Voltou passado pouco tempo, e caminhámos pela areia. Escolhemos um local perto do mar, onde montámos o chapéu, e estendemos as toalhas. Eu sentei-me na toalha a por protector, enquanto o Rafa pôs-se brincar com o Brown, atirando-lhe a sua bola. Vendo que o Ricardo estava bem e que andava pela praia com os amigos surfistas, deitei-me na toalha de barriga para baixo, a apanhar sol.

-Queres vir dar um mergulho? – Perguntou-me o Rafa, ao chegar com o Brown que se deitou debaixo do chapéu.

-Vou mais logo. – Respondi quase a dormir, com a cabeça apoiada nos meus braços.

-De certeza?

-Siiim Rafa. Vai tu.

Ouvi-o a afastar-se e voltei a fechar os olhos.

-AAAAHH!!!! – Gritei, quando ele se deitou em cima das minhas costas aquecidas, completamente molhado. – RAFAAA! ESTÁS GELADO!

-Aquece-me. – Disse enroscando-se a mim.

-Tu estás doido?! Sai de cima de mim.

-Não.

-Rafa, a sério, olha lá se alguém vê. Sai de cima de mim. – Disse, empurrando-o para a sua toalha, por mais que gostasse de ter o seu corpo perto do meu.

Ele permaneceu na sua toalha, deitado, olhando para mim como se não me visse há anos. Tal olhar foi interrompido com o toque do seu telemóvel.

-Está lá? – Atendeu, com ar de gozo. – Sim. Não estou aqui na praia, já acabei a aula. Ah, estás aqui? Está bem, eu estou com os meus primos, com o chapéu-de-sol azul.

Depois de terminar a chamada fez um silêncio constrangedor, ao mesmo tempo que o seu ar de gozo se desvanecia.

-Era a Mara, ela vem ter connosco aqui. – Disse, ao deitar-se na toalha.

Permaneci calada, e fez-se mais uns minutos de silêncio até surgir um voz fina e irritante no ar.

-Boa tarde! – Disse, pousando o saco na areia, e sentando-se em cima dos abdominais do Rafael, beijando-o de seguida. Escusado será dizer que a minha presença era-lhe indiferente, e continuou concentrada em esmagar o seu noivo.

-Hmm. – Disse o Rafa entre beijos. - Não foste trabalhar hoje?

-Fui, mas não havia muito trabalho lá na empresa e pedi ao meu pai para vir ter com o meu noivo lindo.

-Depois admiras-te que ele não goste de mim.

-Oh, como se isso importasse, eu gosto, é o que interessa. E estava cheia de saudades tuas. – Começou mais uma rodada de beijos. – Tu não?

-Claro princesa.

Já não aguentava mais ficar ali, e levantei-me. ‘’Desculpem, vou só ali vomitar, já venho.’’ Pensei, mas acabei por conter os meus pensamentos.
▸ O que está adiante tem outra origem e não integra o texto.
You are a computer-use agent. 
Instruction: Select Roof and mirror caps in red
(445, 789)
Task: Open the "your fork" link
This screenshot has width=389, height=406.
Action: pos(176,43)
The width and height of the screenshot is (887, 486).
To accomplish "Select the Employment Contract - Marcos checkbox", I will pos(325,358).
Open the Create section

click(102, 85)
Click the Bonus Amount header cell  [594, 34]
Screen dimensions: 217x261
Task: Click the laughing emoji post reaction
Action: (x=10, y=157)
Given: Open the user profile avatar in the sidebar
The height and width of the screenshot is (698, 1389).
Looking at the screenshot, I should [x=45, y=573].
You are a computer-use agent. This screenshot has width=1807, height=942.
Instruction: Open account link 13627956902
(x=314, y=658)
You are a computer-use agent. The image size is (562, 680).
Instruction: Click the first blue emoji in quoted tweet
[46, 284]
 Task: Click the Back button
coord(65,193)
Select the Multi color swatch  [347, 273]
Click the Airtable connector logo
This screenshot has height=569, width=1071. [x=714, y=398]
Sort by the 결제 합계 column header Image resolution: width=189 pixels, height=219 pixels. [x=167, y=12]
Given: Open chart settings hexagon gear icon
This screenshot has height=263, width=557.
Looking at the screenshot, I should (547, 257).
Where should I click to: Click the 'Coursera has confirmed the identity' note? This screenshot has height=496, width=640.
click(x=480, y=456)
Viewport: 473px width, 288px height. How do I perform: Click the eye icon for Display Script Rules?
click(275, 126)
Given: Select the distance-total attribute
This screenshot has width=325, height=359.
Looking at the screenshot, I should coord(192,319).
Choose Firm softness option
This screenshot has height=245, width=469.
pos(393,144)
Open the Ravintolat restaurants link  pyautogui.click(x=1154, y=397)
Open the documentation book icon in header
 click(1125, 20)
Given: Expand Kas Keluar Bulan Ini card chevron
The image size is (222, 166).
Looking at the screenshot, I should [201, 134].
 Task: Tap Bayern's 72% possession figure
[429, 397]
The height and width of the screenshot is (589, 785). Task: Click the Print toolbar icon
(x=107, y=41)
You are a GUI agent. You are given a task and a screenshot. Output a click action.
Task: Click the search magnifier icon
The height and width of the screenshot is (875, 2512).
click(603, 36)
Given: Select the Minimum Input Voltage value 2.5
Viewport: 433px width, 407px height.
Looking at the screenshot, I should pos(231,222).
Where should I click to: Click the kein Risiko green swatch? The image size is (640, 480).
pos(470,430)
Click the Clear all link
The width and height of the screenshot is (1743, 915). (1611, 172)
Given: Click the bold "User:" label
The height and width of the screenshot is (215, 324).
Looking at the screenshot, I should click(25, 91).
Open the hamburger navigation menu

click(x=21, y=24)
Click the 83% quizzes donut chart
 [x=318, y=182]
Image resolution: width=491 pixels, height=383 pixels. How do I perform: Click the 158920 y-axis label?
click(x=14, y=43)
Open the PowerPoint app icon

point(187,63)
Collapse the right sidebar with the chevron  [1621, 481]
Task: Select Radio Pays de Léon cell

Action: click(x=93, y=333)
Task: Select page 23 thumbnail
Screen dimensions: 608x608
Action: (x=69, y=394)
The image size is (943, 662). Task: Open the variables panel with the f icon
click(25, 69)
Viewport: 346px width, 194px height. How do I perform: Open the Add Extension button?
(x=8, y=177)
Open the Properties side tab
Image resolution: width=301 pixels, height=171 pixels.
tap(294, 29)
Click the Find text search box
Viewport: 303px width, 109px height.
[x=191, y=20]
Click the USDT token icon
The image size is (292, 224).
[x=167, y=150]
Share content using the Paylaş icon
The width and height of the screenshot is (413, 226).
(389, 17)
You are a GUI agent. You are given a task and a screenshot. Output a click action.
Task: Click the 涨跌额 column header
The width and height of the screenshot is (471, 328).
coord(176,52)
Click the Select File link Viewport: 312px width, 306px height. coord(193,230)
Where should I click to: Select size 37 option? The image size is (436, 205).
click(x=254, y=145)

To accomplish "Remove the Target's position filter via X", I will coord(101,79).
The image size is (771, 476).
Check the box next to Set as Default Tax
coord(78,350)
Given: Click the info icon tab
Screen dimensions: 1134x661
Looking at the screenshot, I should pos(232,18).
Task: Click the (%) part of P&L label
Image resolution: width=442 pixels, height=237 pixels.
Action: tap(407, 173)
-Eu vou à casa de banho, já volto. – Disse-lhes.

-Ok. Até já. – Disse a Mara, contente por me ver longe, nem que fosse por meros minutos.

O Rafa limitou-se a olhar para mim, sem proferir uma palavra.

Na casa de banho, molhei a cara, tentando resfriar a cabeça. Sentei-me no banco que lá havia, a pensar. Naqueles segundos a minha mente ficou apetrechada de memórias, passando à velocidade da luz. Relembrei os momentos que no passado vivi com o Rafa, os dois anos que passei ao lado do Jake, o modo como ele me fazia sentir bem, e agora o reencontro com aquele que sempre foi o grande amor da minha vida. Pensei também na raiva que sentia cada vez que o via com a namorada. Senti-me a pior pessoa do mundo. A verdade é que eu havia traído o Jake, que não merecia tal coisa. E agora? O que é que eu iria fazer? Era suposto eu estar á procura de uma casa, para viver uma vida feliz com o meu namorado que chegava dentro de dois meses, quando na verdade agia como uma adolescente, rendida à paixão por aquele surfista de meia tigela que não me saía da cabeça.